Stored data
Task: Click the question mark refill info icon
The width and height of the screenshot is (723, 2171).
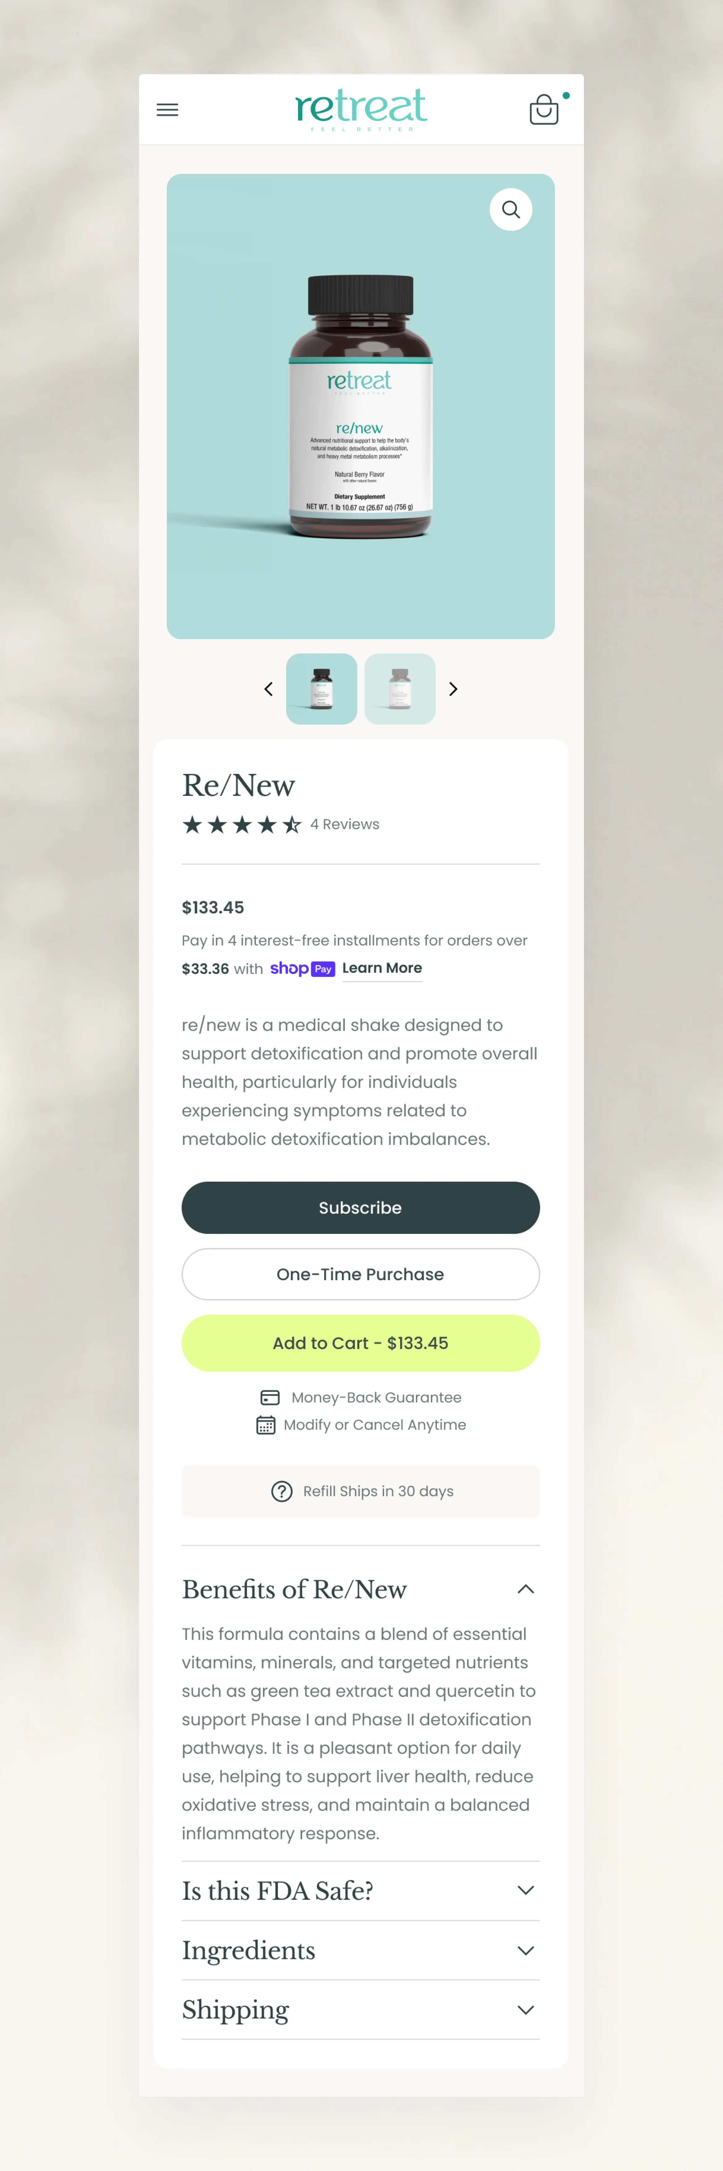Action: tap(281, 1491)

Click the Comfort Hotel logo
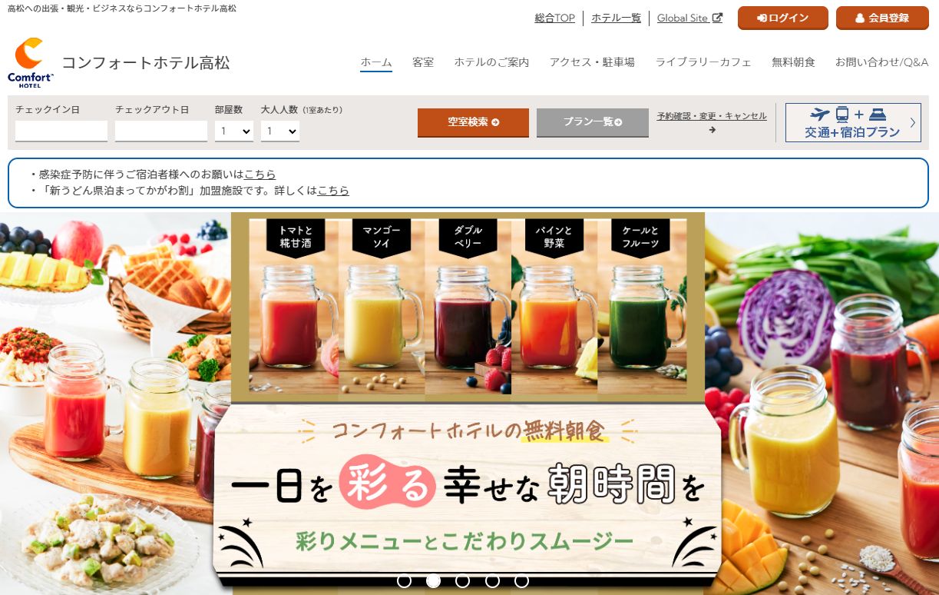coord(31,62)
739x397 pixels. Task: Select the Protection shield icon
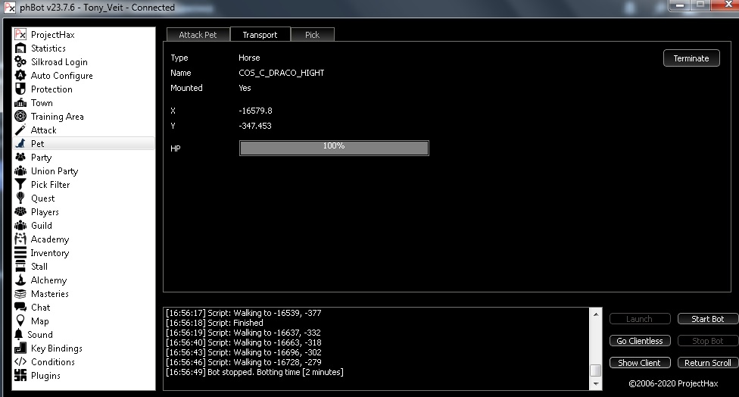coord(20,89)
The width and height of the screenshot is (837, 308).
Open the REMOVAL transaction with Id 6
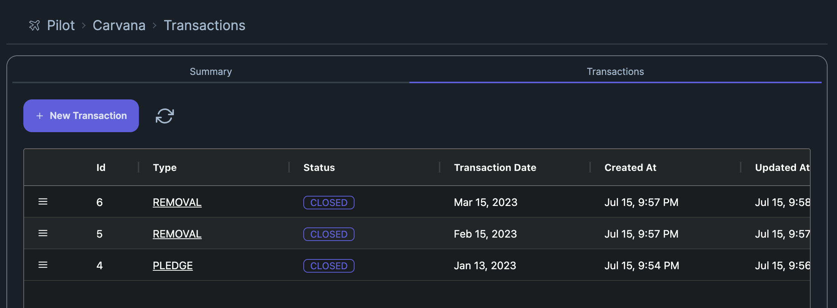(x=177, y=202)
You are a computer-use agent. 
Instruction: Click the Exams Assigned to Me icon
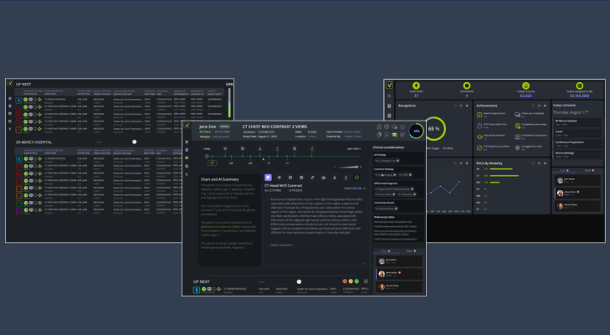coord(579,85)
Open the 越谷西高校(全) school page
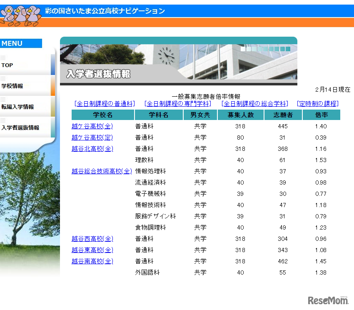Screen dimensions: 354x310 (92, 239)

# Your objective
Reproduce the lines above letter for letter. The pictures stay behind.

# Reply
Task: Click the question mark refill info icon
The width and height of the screenshot is (723, 2171).
Action: tap(281, 1491)

Click the Comfort Hotel logo
coord(31,62)
739x397 pixels. Task: Select the Protection shield icon
coord(20,89)
The width and height of the screenshot is (837, 308).
Open the REMOVAL transaction with Id 6
(x=177, y=202)
You are a computer-use agent. 
Instruction: Click the Exams Assigned to Me icon
coord(579,85)
Open the 越谷西高校(全) school page
Screen dimensions: 354x310 (92, 239)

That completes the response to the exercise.